In casa Roma oltre agli assenti annunciati si aggiungeva alla lista degli infortunati capitan Totti, che nonostante avesse provato fino all'ultimo a recuperare era stato costretto a dare forfait, mentre Perrotta veniva recuperato e mandato in campo dal primo minuto.  

Nell'Udinese Cosmi dava fiducia al giovane attaccante Pepe, ex  romanista come Candela, e a sorpresa mandava in campo dall'inizio Tissone al posto di Mauri.

Le due squadre si affrontavano a viso aperto con i friulani a fare la partita e la Roma pronta a colpire in contropiede.

Dopo una bella parata di Doni su Zenoni e la replica di Perrotta da segnalare al 23' l'episodio che inevitabilmente segnerà la gara:

Cufrè interveniva con eccessiva foga su Pinzi che non gradiva le "carezze" del romanista ed esternava tutto il suo disappunto con un montante al volto dell'argentino. L'arbitro a due passi vedeva tutto e non poteva far altro che estrarre il rosso diretto per il giocatore bianconero. L'Udinese faticava a ritrovare i giusti equilibri e al 38' dopo una grande discesa palla al piede di Chivu, il difensore veniva atterrato dentro l'area: rigore netto. Dal dischetto Mancini trasformava per il meritato 1 a 0.

Nella ripresa l'Udinese cercava di correre ai ripari inserendo Vidigal per Tissone e dopo qualche minuto Mauri per Pepe ma era sempre la Roma a colpire: minuto 61' su azione di calcio d'angolo battuto da Bovo era De Rossi a svettare in area bianconera e ad insaccare di testa la rete del 2 a 0. Il sanguigno Cosmi,che non ci sta mai a perdere specie contro la Roma, per reiterate proteste veniva espulso, la Roma forse si rilassava un po troppo e dopo poco arrivava da una disimpegno sbagliato l'azione finalizzata da Di Natale per il momentaneo 2 a 1. Partita riaperta? Neanche a dirlo perché come accaduto contro la Reggina a togliere le castagne del fuoco ci pensava ancora una volta Mancini che partito in contropiede superava l'estremo difensore dell'Udinese, e da posizione defilata, grazie anche ad una magica carambola con il palo, deponeva in rete il 3-1  per la Roma.
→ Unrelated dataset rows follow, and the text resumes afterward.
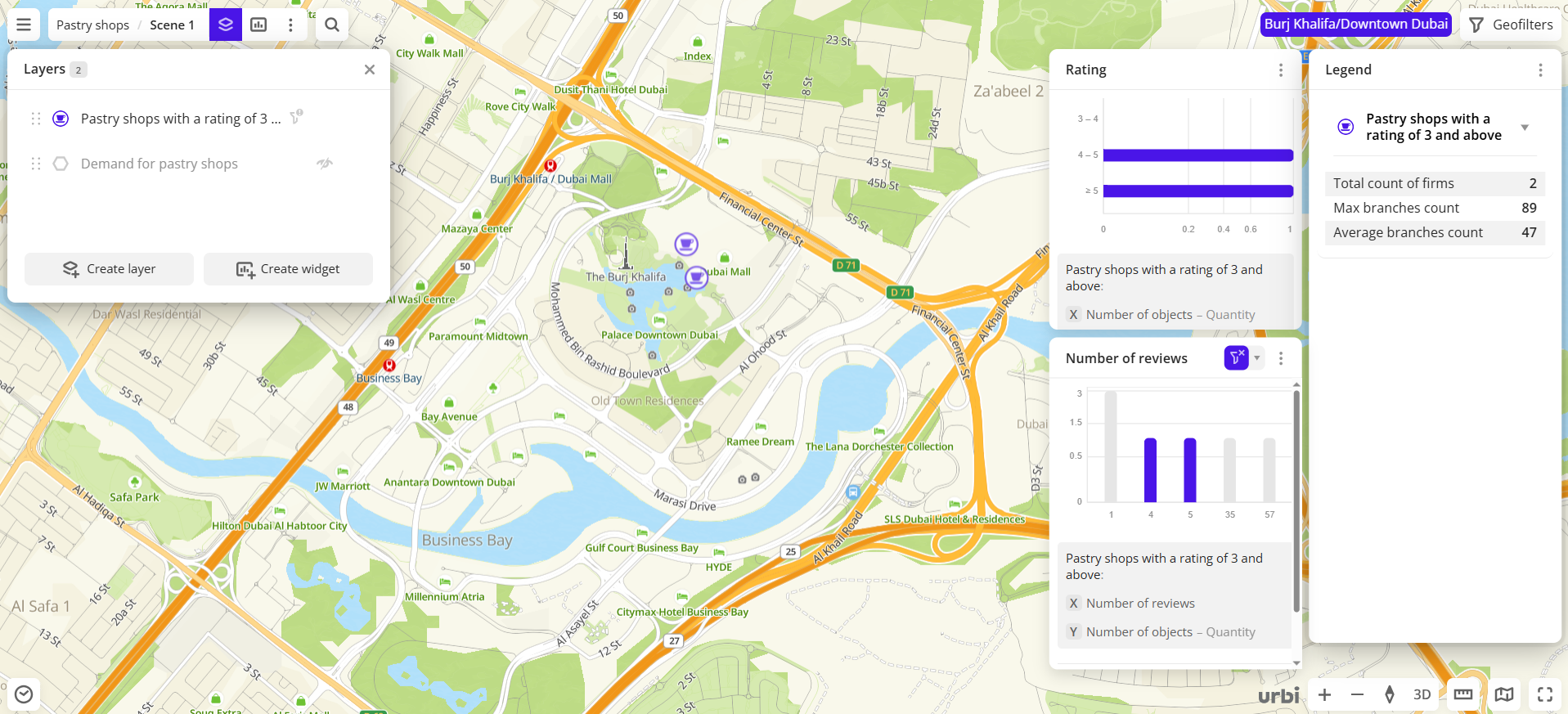Click the Create widget button

click(x=288, y=269)
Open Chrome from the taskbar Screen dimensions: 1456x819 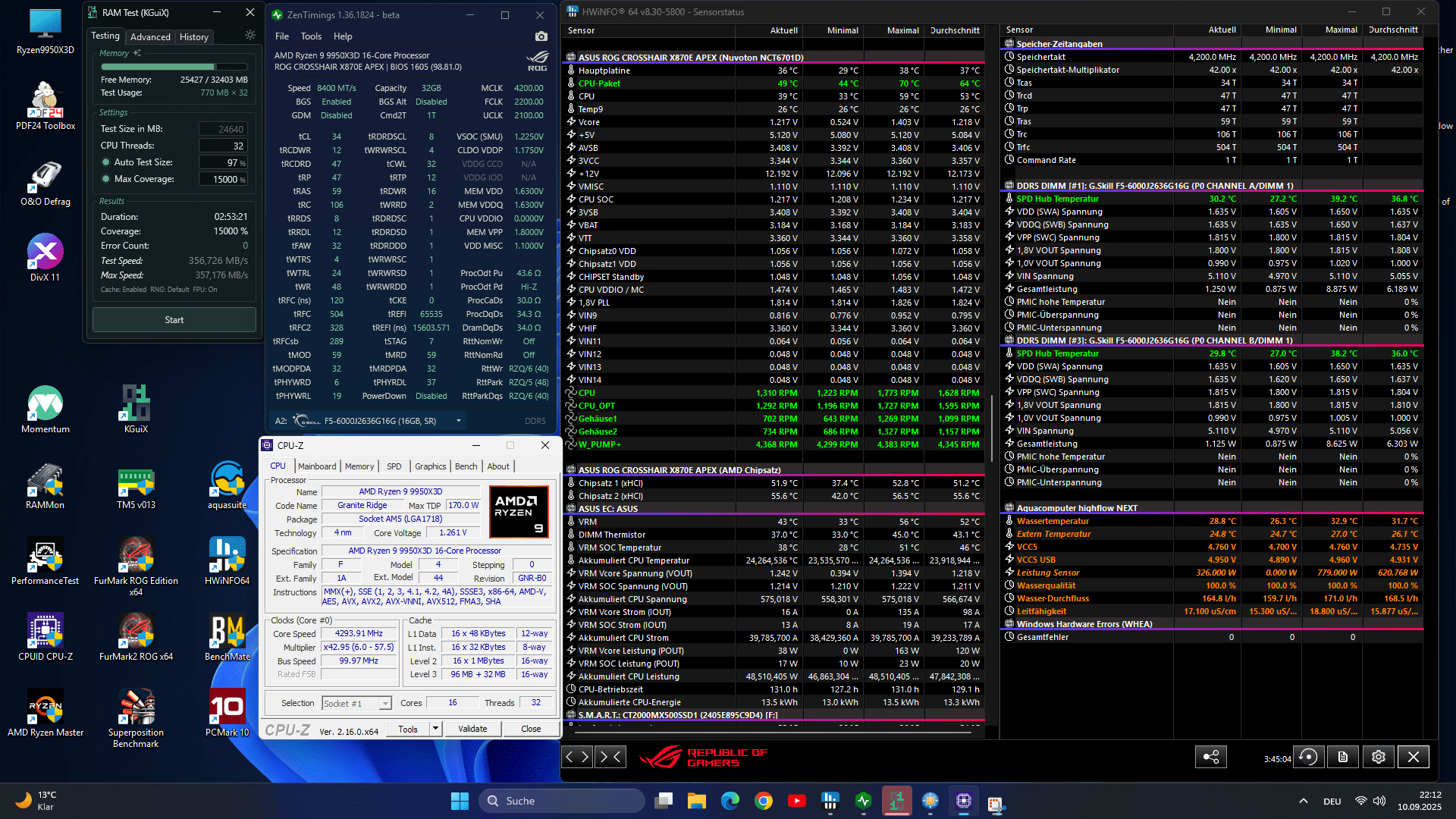(764, 801)
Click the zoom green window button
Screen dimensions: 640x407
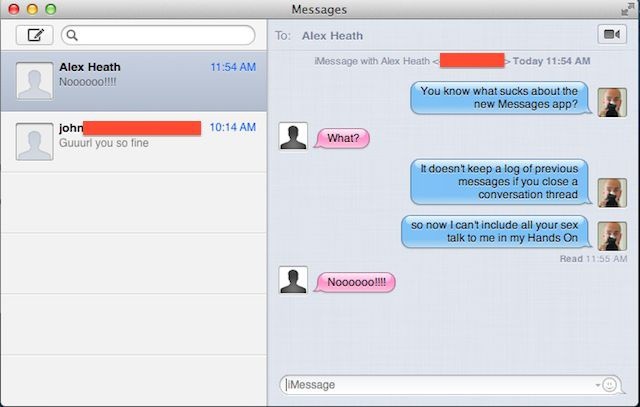coord(51,9)
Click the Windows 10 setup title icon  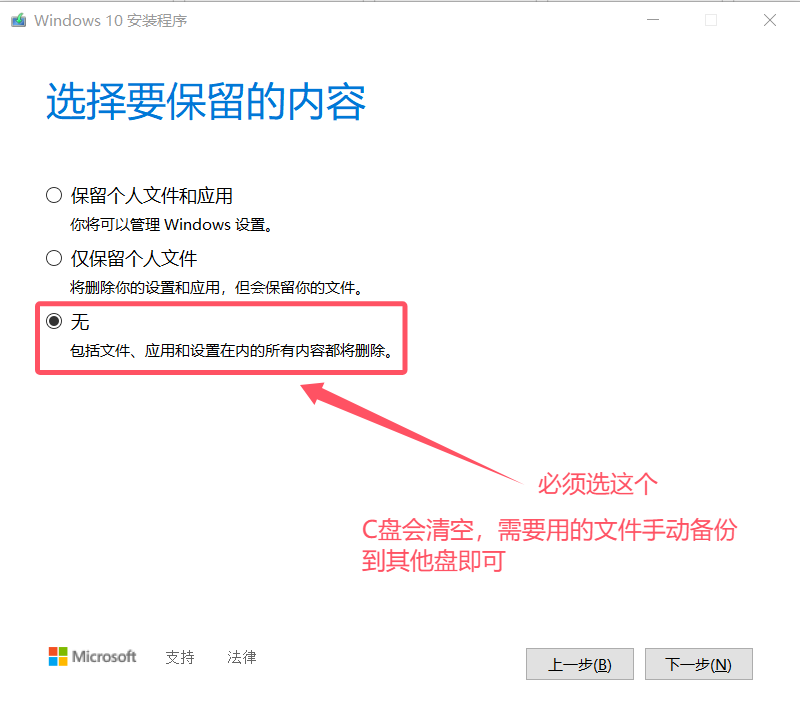click(19, 20)
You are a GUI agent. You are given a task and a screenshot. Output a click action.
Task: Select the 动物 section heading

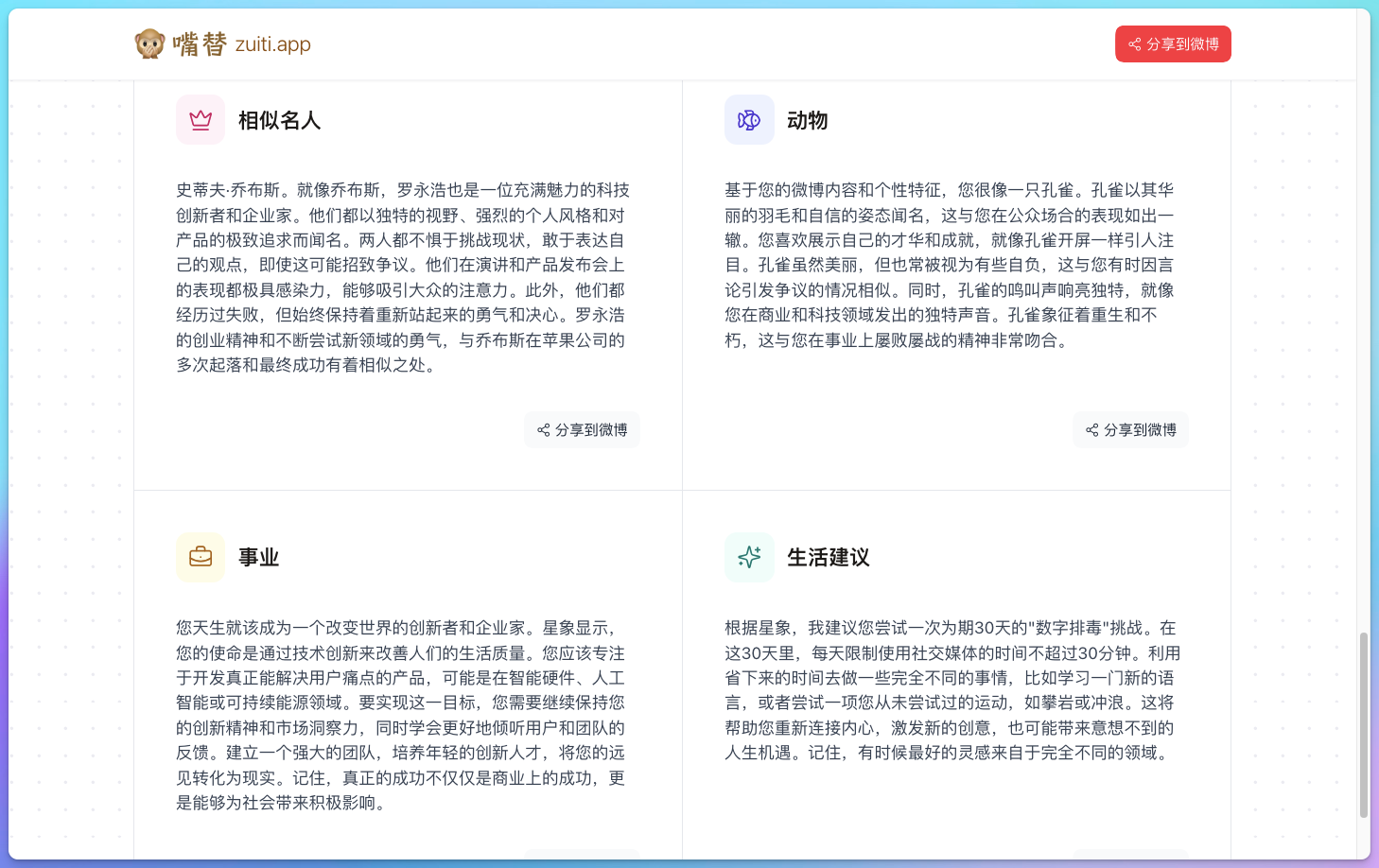point(807,120)
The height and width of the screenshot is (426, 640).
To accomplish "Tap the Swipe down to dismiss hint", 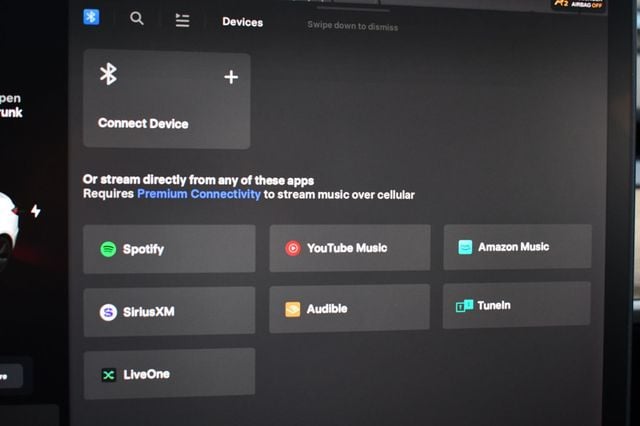I will (352, 26).
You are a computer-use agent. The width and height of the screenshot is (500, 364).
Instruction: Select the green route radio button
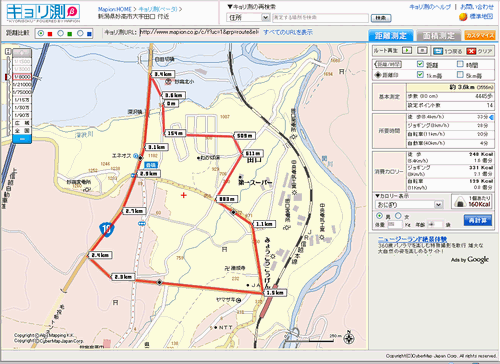point(61,33)
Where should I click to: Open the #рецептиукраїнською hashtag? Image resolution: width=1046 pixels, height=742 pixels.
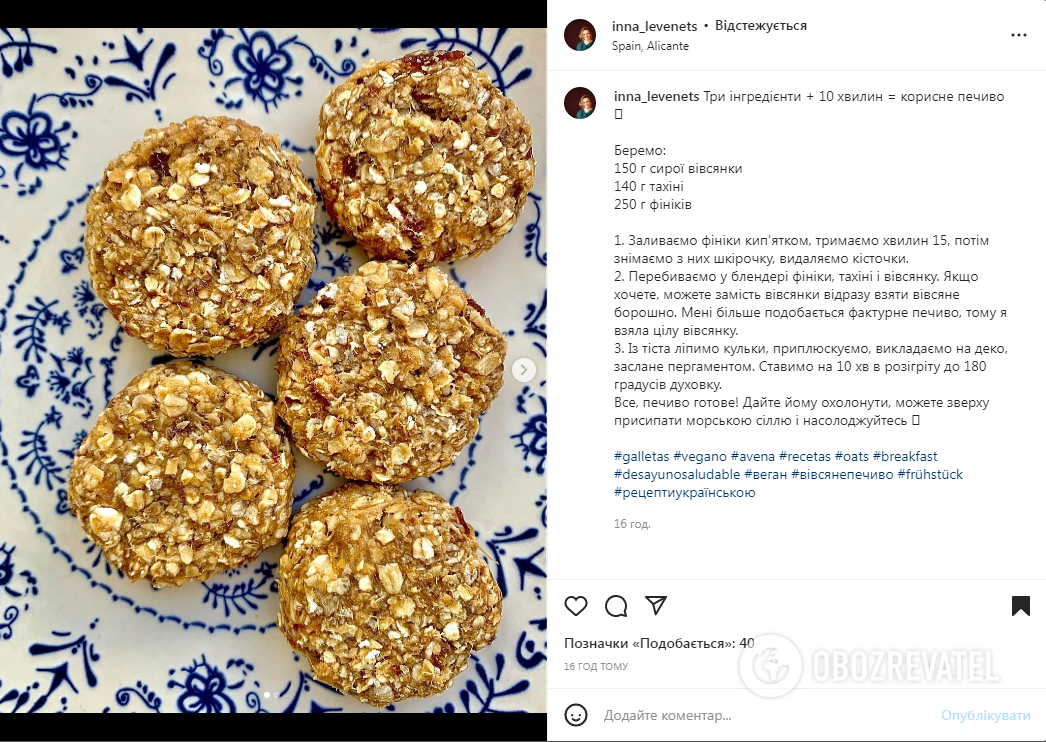(x=684, y=492)
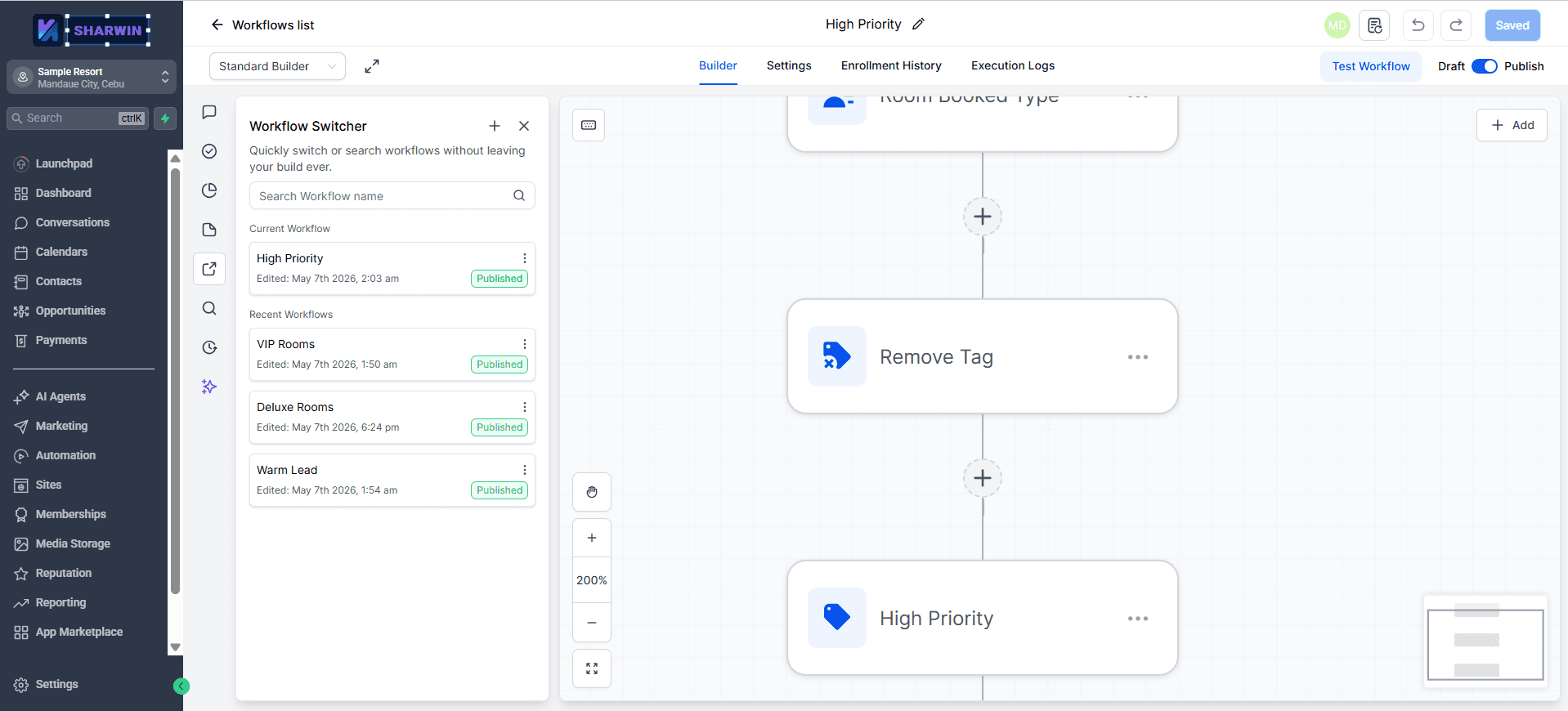Go back to Workflows list

pyautogui.click(x=262, y=25)
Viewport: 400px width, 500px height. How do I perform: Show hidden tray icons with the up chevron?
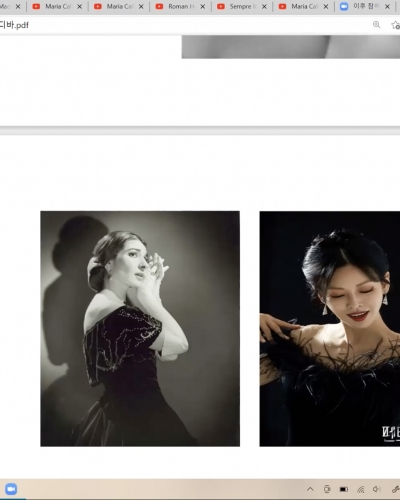click(310, 489)
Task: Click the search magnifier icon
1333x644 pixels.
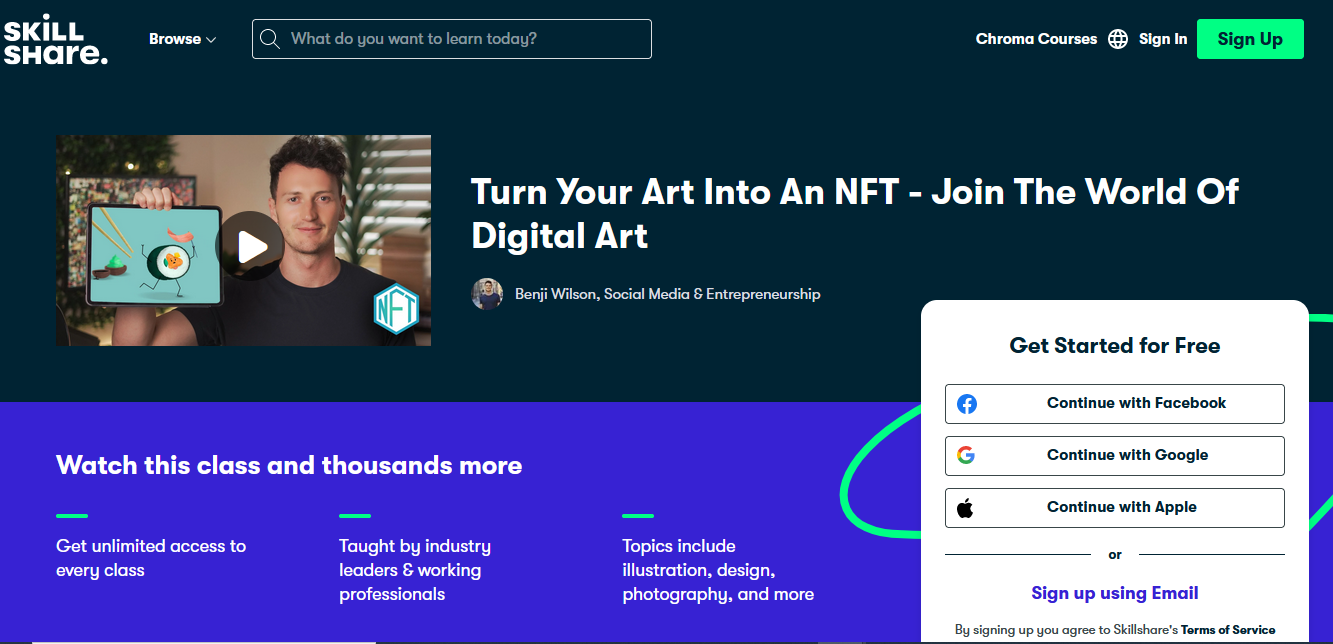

Partita virtualmente chiusa ma che regalava ancora un emozione: Mancini scatenato costringeva Bertotto al fallo di rigore al 33,  dagli undici metri questa volta era Chivu a siglare quello che sarà il definitivo 4 a 1 per i giallorossi.

In questo momento la Roma sembra volare ma attenti a non esaltarsi troppo in fondo il distacco dalla Fiorentina è rimasto immutato e la Juve prima in classifica ci guarda sempre dall'alto dei suoi 20 punti di vantaggio.